Il referendum irlandese era l’ultimo grande ostacolo all’entrata in vigore del Trattato, sostenuto anche dalla maggioranza del Parlamento europeo. La nuova carta, infatti, rafforzerebbe molto il suo ruolo, riducendo le distanze tra i cittadini e le istituzioni. Tutta l’Europa deve ringraziare i cittadini irlandesi che con responsabilità hanno votato Sì evitando una vera e propria paralisi del progetto europeo.



Spero che se ne convincano anche il Primo ministro Ceco Vaclav Klaus e il polacco Lech Kaczynski, anche perché è auspicabile che la procedura di ratifica irlandese per via referendaria possa aiutare la prosecuzione degli sforzi per rendere possibile l’entrata in vigore del Trattato di Lisbona entro il 1° gennaio 2010. Il Sì irlandese indica chiaramente che quello dell’Europa unita è l’unico progetto politicamente credibile che può portare vantaggi ai Paesi ma anche e soprattutto ai cittadini.

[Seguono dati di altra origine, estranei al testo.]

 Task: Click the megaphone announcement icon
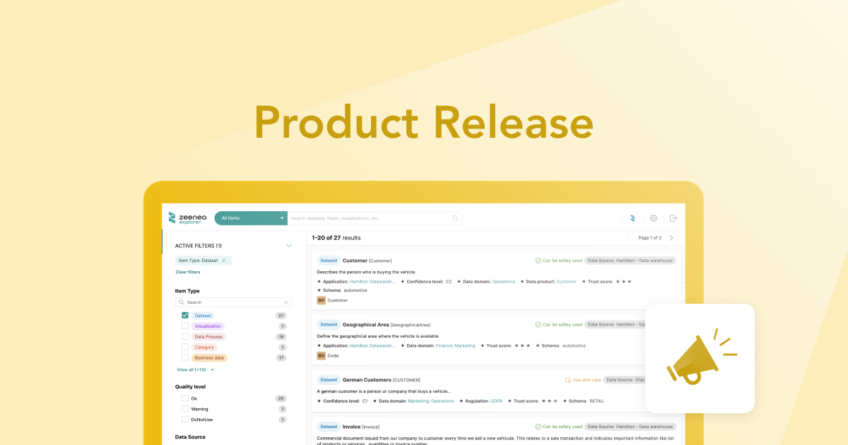(x=700, y=358)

La settimana scorsa proprio su ilsussidiario.net John Waters scriveva che «nessuno oggi nella classe politica sa proporre una strategia di sviluppo dell’Irlanda al di fuori dell’UE, o partecipandovi in modo più limitato. Una simile idea è quasi inimmaginabile. Il modello economico scelto dall’Irlanda non può offrire alcuna attrattiva agli investitori esteri, da cui peraltro dipende, se oggi gli irlandesi non si dichiareranno disponibili a rientrare pienamente nell’alveo europeo».



Questo discorso vale, seppur in forme diverse, per tutti e ventisette i paesi membri dell’Unione. Questo legame indissolubile con l’Europa non è una condanna come qualcuno sostiene, ma una sfida che se viene vinta può trasformarsi in un’opportunità grandiosa.

 

Adesso occorre però procedere speditamente e con più coraggio anche da parte della Commissione europea, che essendo l’organo esecutivo è anche quello che deve assumersi le responsabilità maggiori. Può incominciare attraverso iniziative "pilota" coraggiose su più fronti, ad esempio per il lancio di eurobond, per la gestione comune del problema immigrazione e per le questioni energetiche.

 

Ma occorre soprattutto che si faccia tesoro tutti quanti degli errori gravi commessi negli ultimi vent’anni. Della presunzione che abbiamo dimostrato pensando di poter lavorare senza il consenso e il supporto dei cittadini e dell’opinione pubblica. Dell’avere preteso che questo progetto non guardasse al sentimento dei popoli, ma soltanto agli interessi di un’oscura burocrazia.

 

In questo senso è un segnale importantissimo che il 67% degli irlandesi abbia detto di Sì, anche perché, come ha ricordato il Presidente del Gruppo PPE Joseph Daul, «è la prima volta che i cittadini stessi di un paese europeo esprimono in maniera così inequivocabile il proprio desiderio di partecipare all’avventura europea». L’involuzione del progetto politico che chiamiamo Unione europea è riconducibile proprio a questi fattori.

 

L’auspicio è quindi quello di lavorare finalmente tutti insieme affinché il successo del Trattato di Lisbona sia l’inizio di una vita nuova per le nostre istituzioni, affinché le nuove generazioni possano una volta per tutte arrivare a percepire l’Europa come un bene indispensabile.